A pesquisa foi feita com uma amostra de mulheres de 18 a 39 anos de idade, gerada a partir de dados do Instituto Brasileiro de Geografia e Estatísticas (IBGE).

O levantamento utilizou a técnica da coleta de dados através de urna, em que a entrevistada preenche um formulário com questões sensíveis e o deposita em um recipiente fechado.

A análise também foi baseada na Pesquisa Nacional de Aborto (PNA), realizada nos anos de 2016, 2019 e 2021, e divulgada na terça-feira (26).

Os levantamentos dos anos de 2016 e 2021 cobrem todo o Brasil urbano; já o de 2019 tem dados apenas da área urbana da região Nordeste.

Não foi possível dizer muito sobre as mulheres indígenas e amarelas (asiáticas), pois, segundo a Fiocruz, o número dessas mulheres nas amostras não é grande.
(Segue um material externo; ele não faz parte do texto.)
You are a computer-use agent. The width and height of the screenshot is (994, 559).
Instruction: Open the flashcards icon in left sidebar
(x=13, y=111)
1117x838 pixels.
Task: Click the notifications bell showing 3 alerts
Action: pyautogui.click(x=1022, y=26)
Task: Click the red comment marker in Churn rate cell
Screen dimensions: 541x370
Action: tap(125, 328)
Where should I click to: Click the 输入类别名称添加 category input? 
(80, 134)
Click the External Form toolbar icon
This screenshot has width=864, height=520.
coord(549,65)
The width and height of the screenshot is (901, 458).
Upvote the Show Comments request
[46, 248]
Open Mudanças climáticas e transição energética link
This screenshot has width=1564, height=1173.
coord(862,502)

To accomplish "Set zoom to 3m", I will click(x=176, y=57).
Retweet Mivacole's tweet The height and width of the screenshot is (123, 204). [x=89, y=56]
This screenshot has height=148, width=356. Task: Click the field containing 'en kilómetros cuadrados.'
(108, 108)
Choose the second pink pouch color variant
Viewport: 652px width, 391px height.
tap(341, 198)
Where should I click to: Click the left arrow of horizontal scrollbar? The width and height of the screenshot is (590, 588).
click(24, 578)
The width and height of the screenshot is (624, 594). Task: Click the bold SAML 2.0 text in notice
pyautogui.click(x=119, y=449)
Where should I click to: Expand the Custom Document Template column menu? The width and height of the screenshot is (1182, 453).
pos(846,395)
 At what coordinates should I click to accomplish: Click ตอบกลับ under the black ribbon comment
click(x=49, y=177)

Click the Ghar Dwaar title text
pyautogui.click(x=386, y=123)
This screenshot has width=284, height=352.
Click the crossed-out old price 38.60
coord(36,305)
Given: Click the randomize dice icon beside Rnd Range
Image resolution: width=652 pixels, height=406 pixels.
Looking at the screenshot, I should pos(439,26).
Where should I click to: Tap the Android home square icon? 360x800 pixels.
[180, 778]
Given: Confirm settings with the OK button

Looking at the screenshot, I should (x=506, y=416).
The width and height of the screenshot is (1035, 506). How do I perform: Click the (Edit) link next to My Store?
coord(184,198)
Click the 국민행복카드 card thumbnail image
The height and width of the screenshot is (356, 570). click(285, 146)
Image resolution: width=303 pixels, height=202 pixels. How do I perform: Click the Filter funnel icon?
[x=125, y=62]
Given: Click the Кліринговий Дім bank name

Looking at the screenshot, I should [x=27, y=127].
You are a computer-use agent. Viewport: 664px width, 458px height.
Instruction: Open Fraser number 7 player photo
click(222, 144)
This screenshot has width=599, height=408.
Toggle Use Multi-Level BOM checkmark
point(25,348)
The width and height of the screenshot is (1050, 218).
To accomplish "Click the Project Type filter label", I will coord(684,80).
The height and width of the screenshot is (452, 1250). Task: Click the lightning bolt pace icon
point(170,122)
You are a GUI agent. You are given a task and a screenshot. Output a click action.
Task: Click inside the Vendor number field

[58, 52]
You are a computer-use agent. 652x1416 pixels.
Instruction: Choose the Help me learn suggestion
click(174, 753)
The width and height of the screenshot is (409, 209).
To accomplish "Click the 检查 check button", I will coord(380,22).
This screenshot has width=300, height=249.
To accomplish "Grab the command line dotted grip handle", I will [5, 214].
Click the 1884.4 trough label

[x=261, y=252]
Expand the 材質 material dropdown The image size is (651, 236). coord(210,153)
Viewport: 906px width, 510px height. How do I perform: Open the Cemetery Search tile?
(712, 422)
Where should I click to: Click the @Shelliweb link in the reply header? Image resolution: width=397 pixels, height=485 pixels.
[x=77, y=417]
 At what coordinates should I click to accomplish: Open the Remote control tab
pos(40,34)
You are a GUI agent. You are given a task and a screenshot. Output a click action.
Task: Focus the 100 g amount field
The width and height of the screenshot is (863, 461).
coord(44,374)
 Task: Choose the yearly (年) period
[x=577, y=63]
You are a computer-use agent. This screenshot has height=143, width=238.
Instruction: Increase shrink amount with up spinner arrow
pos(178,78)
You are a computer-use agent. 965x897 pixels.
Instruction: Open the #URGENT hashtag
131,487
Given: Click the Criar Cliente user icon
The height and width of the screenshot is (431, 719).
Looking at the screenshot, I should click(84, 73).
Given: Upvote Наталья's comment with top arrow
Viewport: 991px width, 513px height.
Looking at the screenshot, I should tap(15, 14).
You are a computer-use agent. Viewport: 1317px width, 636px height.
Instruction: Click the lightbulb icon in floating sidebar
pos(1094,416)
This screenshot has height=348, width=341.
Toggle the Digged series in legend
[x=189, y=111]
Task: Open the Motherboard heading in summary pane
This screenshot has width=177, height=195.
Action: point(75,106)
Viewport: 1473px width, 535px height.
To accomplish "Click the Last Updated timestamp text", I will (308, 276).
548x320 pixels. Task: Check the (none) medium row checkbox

A maior parte dos resultados das comparações que as inclui é vulnerável a flutuações puramente estatísticas.

A pesquisa foi publicada na revista Ciência e Saúde Coletiva da Abrasco, com coautoria de Góes, da Fiocruz Bahia, e de pesquisadores da Universidade de Brasília (UnB) e da Universidade de Columbia, dos Estados Unidos.

·         Descriminalização do aborto

Na última sexta-feira (22), a presidente do Supremo Tribunal Federal, Rosa Weber, votou pela descriminalização do aborto até a 12ª semana de gestação.

O voto da ministra, que vai se aposentar esta semana, diz que o aborto é uma questão de saúde pública e reprodutiva da mulher. O tema ainda será retomado em julgamento no plenário físico do STF.

Atualmente, o aborto só é permitido no Brasil em três condições:

  • em caso de estupro,
  • de risco para a vida da gestante,
  • e de fetos anencéfalos.

>>> Posição da Fiocruz

A Fiocruz diz acreditar que a criminalização impede que as mulheres acessem os serviços de saúde público e privados para realizar aborto.

Como consequência a isso, mulheres usam métodos inseguros para abortar, ficando expostas a riscos desnecessários.

A criminalização, segundo a fundação, também impediria o debate que poderia ajudar na prevenção do aborto.

“O problema fundamental é que o aborto é tratado como um crime. A criminalização restringe o acesso das mulheres ao sistema de saúde antes do aborto, pois não é disponível, e depois do aborto, por medo de denúncias e represálias”, dizem os autores do estudo.